● TASK GOAL
Exactly as written, give again the line with "Click the Company policies subtitle text" and all subsequent lines through the end of the records.

● Saved data entries
<<<<

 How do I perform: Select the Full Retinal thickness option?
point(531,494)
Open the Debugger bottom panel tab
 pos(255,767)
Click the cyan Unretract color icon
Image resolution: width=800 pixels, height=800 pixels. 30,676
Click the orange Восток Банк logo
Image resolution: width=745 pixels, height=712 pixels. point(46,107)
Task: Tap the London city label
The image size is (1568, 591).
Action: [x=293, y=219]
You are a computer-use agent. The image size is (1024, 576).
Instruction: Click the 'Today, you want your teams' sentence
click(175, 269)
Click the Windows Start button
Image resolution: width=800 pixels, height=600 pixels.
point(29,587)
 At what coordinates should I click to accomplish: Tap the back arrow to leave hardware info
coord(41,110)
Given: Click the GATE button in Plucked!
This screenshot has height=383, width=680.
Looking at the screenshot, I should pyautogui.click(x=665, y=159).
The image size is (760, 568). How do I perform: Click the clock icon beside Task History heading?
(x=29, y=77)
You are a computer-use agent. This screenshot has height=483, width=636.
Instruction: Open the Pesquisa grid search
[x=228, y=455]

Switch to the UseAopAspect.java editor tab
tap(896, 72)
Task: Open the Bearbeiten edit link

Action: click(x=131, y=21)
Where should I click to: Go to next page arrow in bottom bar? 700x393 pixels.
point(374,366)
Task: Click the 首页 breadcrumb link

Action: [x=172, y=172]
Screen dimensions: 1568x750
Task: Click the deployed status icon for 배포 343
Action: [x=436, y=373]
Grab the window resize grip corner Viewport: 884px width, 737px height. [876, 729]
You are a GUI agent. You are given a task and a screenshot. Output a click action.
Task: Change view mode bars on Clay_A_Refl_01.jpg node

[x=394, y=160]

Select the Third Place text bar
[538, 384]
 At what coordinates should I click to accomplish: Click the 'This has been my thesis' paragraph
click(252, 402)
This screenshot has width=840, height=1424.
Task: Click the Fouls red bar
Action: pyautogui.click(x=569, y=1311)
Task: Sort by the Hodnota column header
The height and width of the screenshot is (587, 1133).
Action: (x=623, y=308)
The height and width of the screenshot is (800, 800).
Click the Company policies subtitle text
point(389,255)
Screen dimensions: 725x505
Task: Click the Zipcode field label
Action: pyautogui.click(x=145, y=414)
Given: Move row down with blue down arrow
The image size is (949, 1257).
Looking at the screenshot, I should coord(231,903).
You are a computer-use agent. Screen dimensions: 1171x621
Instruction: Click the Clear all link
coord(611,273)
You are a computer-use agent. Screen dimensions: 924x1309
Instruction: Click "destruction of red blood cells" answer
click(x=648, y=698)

>>>>

● TASK RESULT
Click the Company policies subtitle text
point(389,255)
Screen dimensions: 725x505
Task: Click the Zipcode field label
Action: pyautogui.click(x=145, y=414)
Given: Move row down with blue down arrow
The image size is (949, 1257).
Looking at the screenshot, I should coord(231,903).
You are a computer-use agent. Screen dimensions: 1171x621
Instruction: Click the Clear all link
coord(611,273)
You are a computer-use agent. Screen dimensions: 924x1309
Instruction: Click "destruction of red blood cells" answer
click(x=648, y=698)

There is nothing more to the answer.